[Dataset entries]:
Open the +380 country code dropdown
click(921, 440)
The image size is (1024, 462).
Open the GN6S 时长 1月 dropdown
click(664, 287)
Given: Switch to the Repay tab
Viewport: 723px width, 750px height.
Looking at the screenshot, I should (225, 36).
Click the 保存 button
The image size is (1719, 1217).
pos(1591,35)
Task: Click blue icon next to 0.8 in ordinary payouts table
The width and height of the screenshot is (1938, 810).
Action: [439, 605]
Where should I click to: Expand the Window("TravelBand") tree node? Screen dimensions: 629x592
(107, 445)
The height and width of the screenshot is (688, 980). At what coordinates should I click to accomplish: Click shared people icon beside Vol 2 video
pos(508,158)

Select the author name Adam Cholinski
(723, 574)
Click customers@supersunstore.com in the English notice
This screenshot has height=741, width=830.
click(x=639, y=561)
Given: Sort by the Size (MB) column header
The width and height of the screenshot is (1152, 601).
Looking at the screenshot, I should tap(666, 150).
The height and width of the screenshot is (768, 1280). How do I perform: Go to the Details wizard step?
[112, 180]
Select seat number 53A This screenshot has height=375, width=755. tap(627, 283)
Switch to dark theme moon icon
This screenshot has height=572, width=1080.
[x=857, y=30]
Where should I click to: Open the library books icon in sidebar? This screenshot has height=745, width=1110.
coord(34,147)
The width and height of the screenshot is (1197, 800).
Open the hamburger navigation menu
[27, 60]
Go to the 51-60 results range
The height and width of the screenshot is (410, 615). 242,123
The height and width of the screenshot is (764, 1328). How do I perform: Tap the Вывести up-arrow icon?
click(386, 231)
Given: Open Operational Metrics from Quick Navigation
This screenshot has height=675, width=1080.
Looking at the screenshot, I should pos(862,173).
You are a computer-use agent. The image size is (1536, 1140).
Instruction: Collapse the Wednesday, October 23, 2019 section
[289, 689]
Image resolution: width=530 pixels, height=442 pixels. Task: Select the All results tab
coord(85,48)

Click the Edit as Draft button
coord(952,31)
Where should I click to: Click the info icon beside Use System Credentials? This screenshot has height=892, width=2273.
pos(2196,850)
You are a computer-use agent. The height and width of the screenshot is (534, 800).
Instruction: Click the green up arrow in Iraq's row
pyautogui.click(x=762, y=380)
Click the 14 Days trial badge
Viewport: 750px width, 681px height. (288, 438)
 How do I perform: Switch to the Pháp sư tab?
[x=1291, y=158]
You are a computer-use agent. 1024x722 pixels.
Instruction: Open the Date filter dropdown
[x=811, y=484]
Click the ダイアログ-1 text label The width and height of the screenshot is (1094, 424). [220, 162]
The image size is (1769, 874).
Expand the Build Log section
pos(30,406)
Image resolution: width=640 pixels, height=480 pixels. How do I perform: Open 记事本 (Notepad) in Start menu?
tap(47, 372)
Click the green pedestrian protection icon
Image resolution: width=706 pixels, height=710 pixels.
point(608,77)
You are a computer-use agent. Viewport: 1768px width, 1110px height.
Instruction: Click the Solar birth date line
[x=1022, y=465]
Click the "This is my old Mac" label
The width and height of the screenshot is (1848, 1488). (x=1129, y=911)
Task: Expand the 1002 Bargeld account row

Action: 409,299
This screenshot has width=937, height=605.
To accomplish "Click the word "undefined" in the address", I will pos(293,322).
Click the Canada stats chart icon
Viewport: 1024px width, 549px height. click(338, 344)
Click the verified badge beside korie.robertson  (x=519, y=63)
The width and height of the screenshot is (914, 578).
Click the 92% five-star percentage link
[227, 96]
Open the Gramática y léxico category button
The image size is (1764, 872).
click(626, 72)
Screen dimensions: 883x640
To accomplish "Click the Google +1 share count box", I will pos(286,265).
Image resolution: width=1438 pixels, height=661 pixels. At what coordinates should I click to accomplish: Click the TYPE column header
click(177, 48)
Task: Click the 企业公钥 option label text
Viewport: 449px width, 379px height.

[YOUR ASSIGNMENT]: An exact copy of the lines above, from the one containing "The width and height of the screenshot is (914, 578)." through the one containing "Screen dimensions: 883x640", is the whole of the answer.

[ANSWER]:
The width and height of the screenshot is (914, 578).
Click the 92% five-star percentage link
[227, 96]
Open the Gramática y léxico category button
The image size is (1764, 872).
click(626, 72)
Screen dimensions: 883x640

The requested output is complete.